Exercise prompt: A single number is the whole answer: how many lines in this listing contain "agent".
▼▼▼
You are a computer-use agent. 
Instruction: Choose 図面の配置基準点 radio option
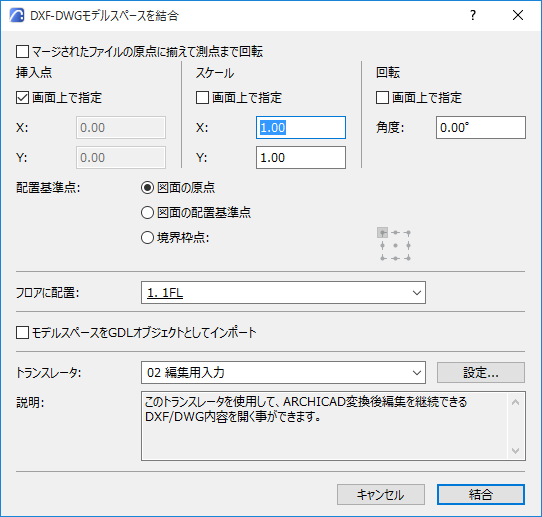(x=148, y=213)
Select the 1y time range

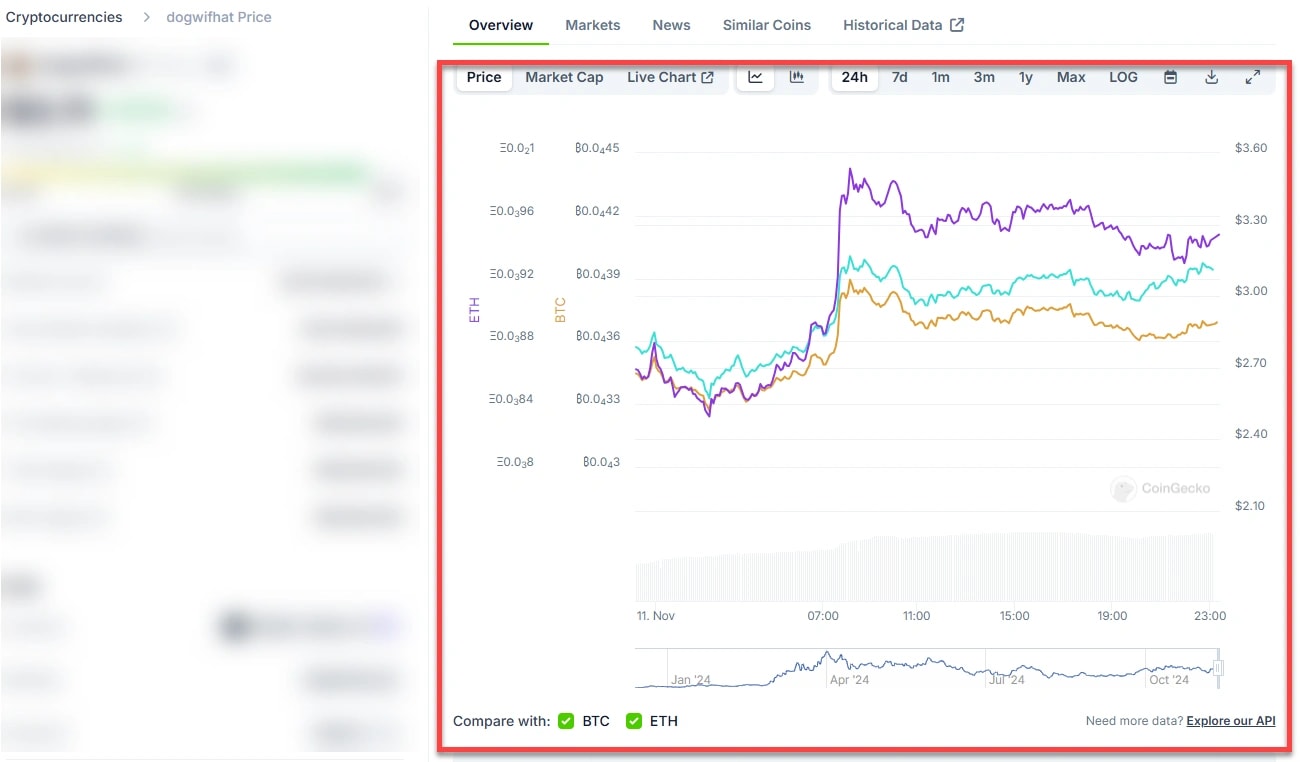1025,77

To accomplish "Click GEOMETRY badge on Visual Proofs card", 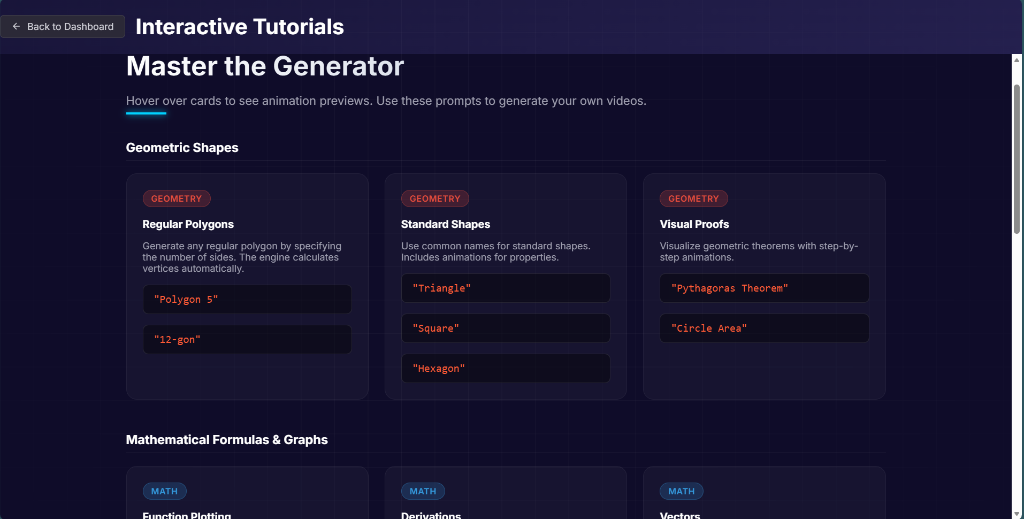I will click(x=693, y=199).
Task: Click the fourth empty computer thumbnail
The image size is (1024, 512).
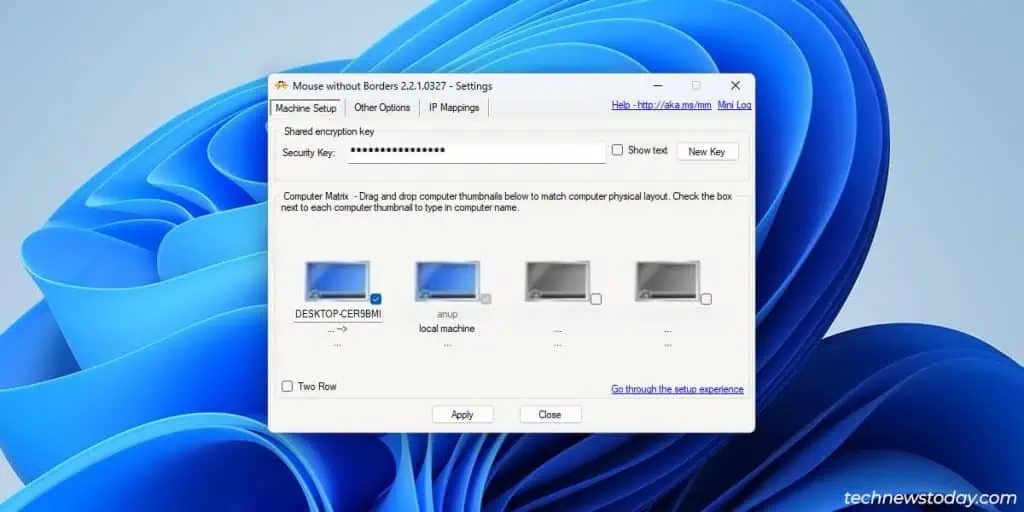Action: click(x=667, y=281)
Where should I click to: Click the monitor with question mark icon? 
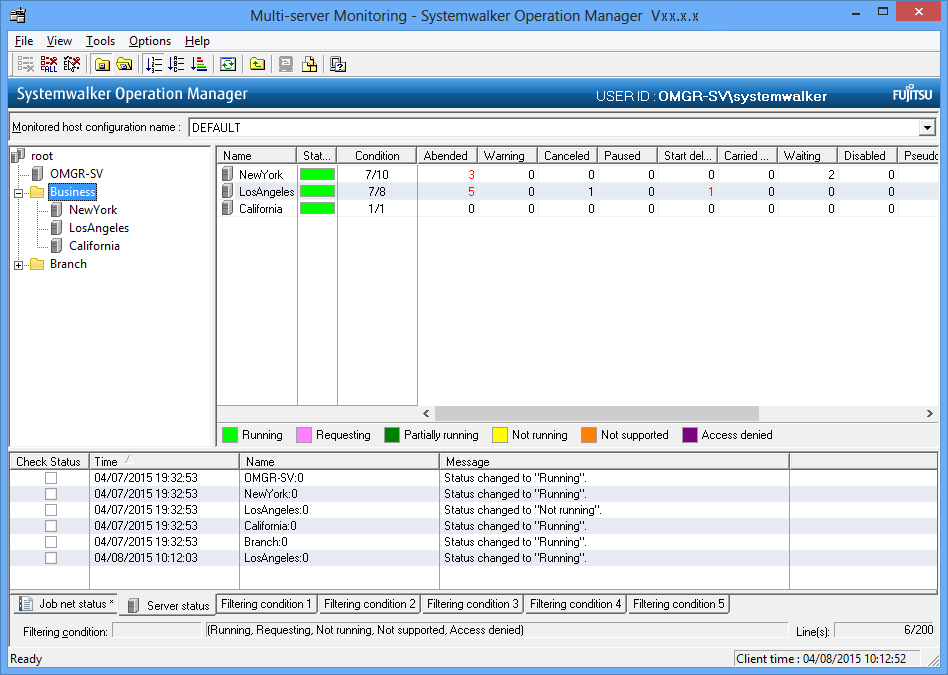coord(338,64)
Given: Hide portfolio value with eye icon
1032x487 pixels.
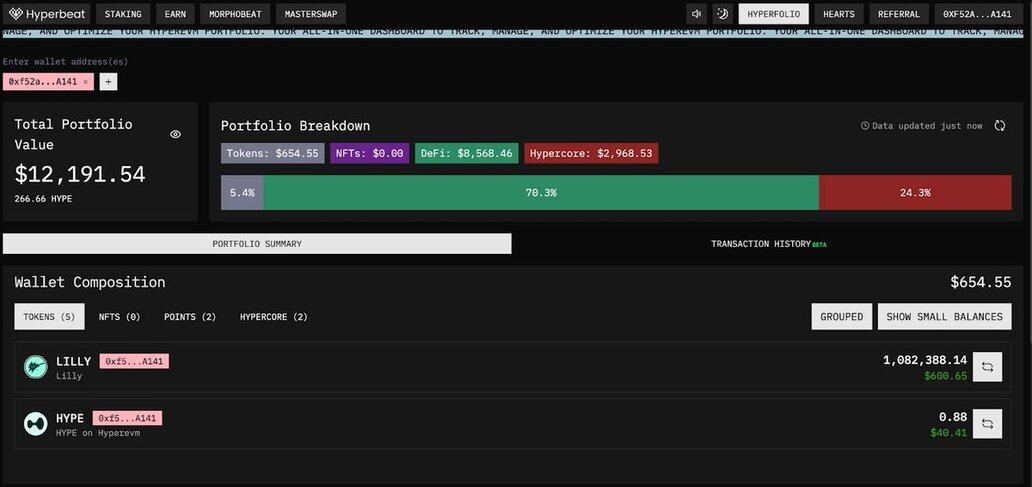Looking at the screenshot, I should tap(176, 134).
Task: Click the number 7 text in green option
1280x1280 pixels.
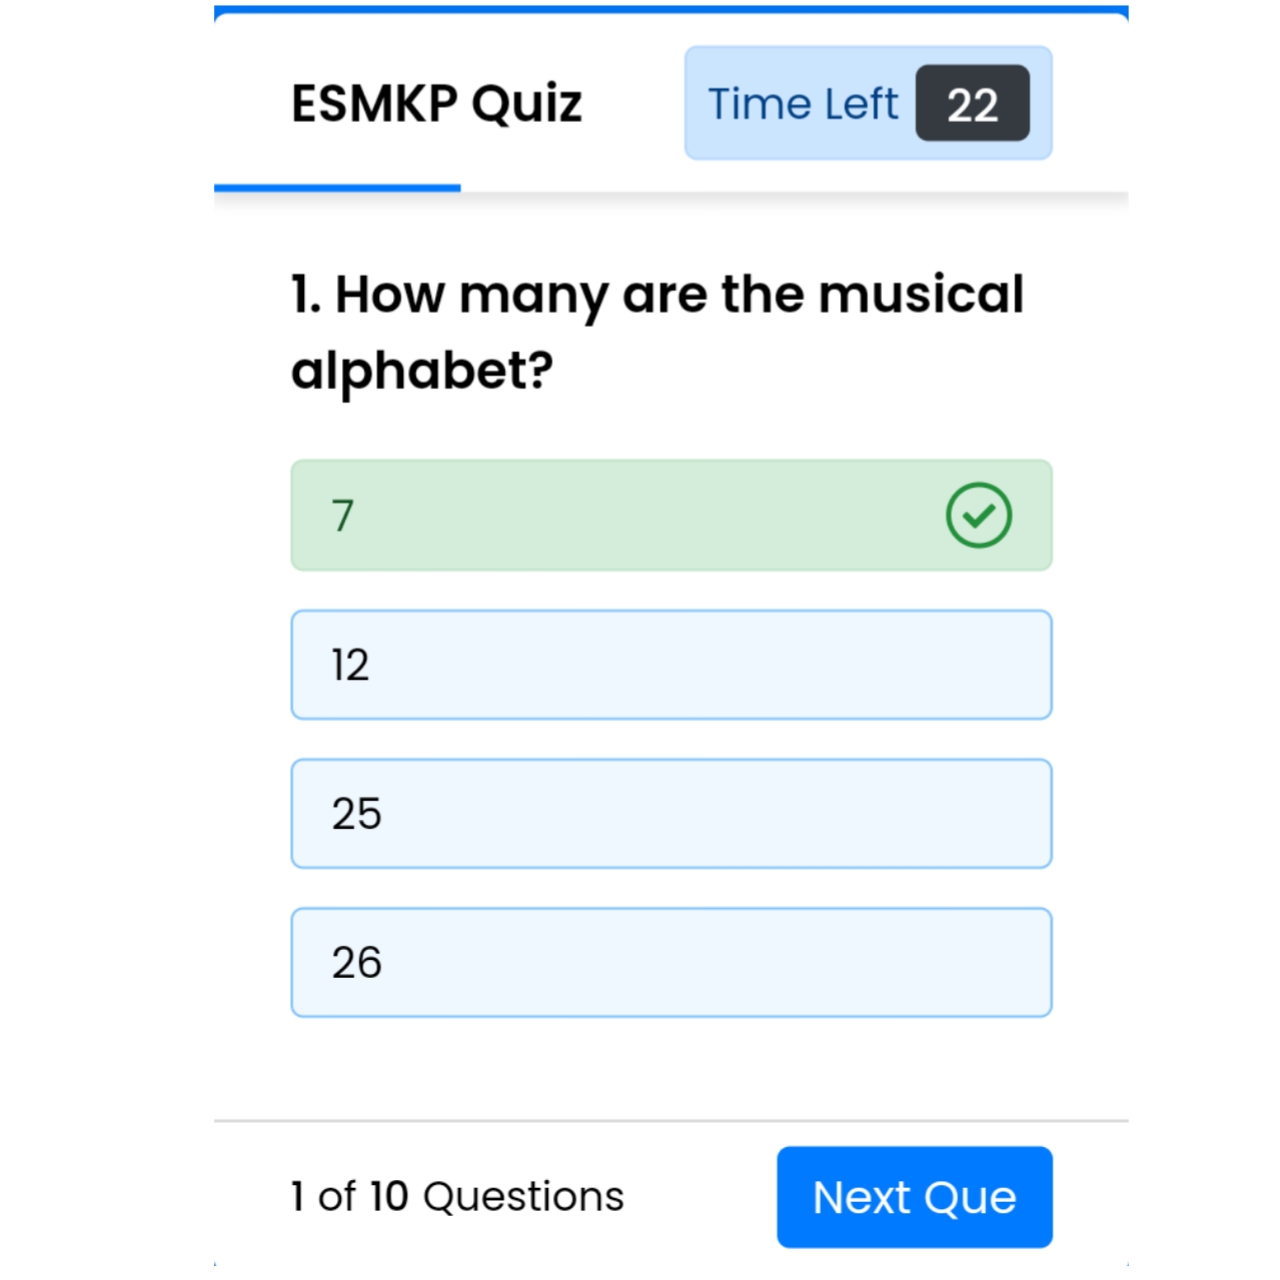Action: pos(343,516)
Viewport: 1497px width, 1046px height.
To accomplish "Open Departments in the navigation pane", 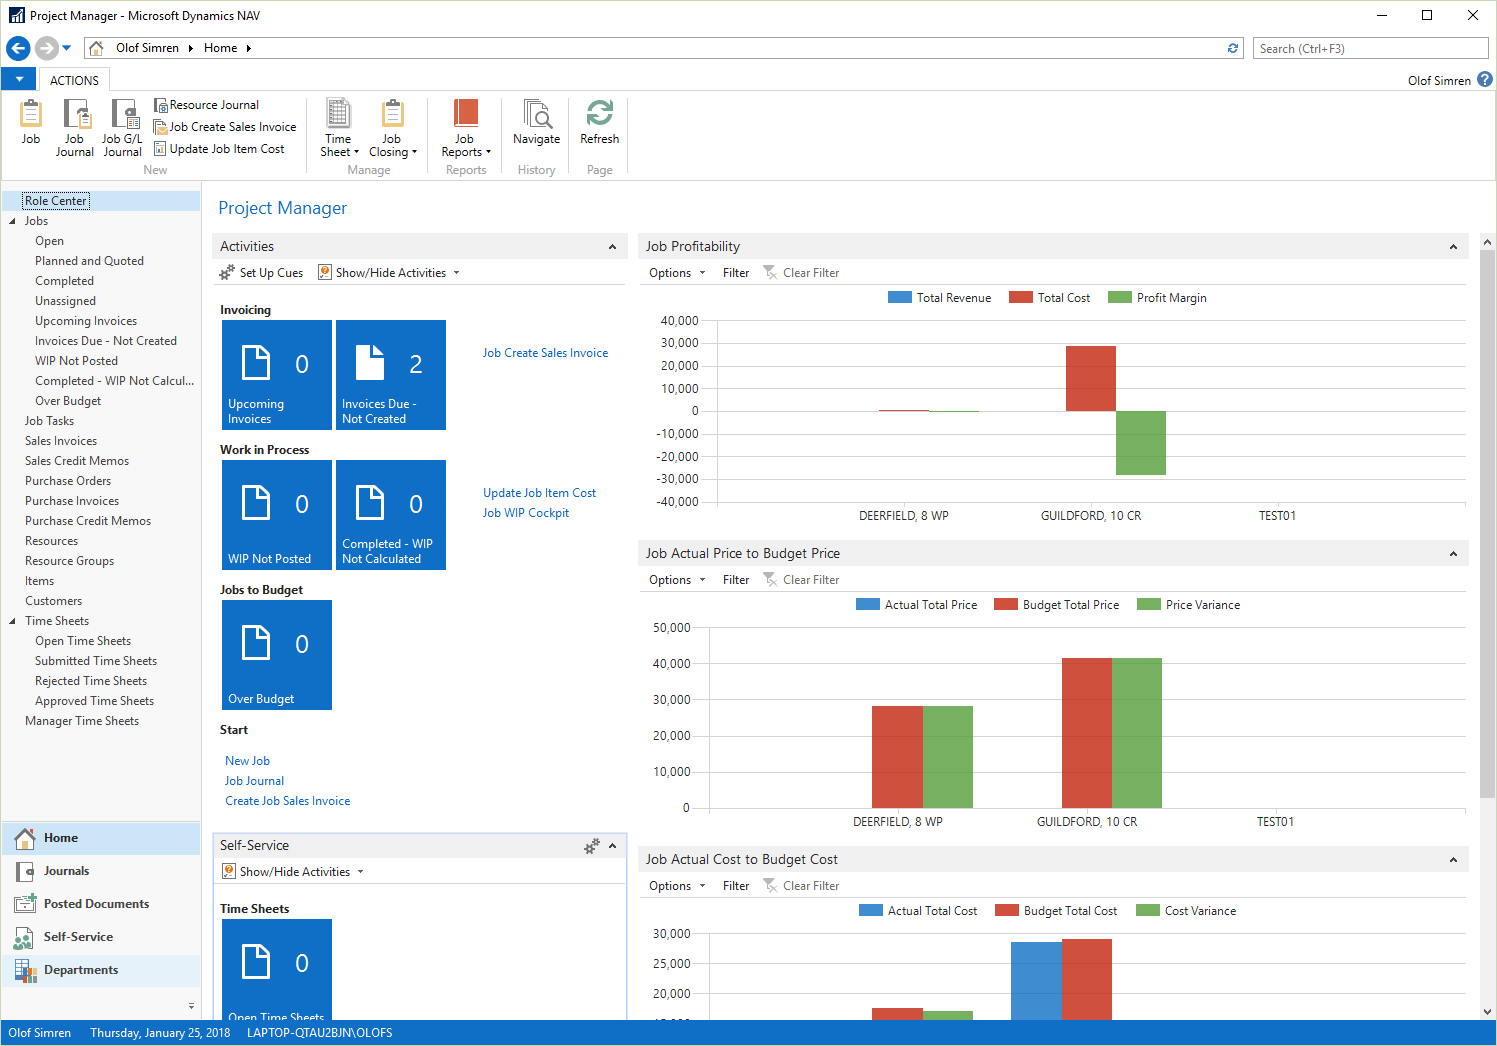I will coord(80,970).
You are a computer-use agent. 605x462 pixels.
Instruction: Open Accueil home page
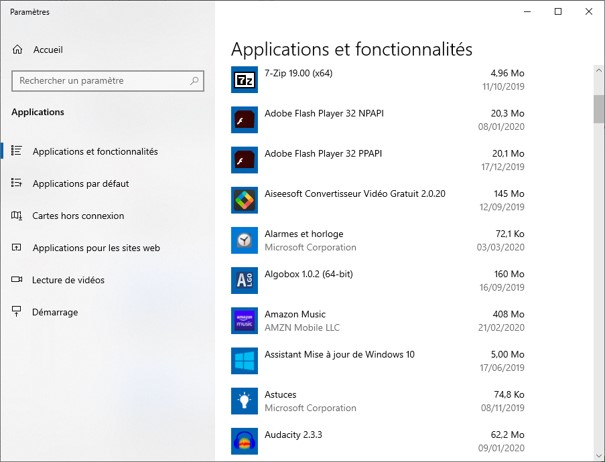click(47, 49)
▲▲▲
Output of the task: 2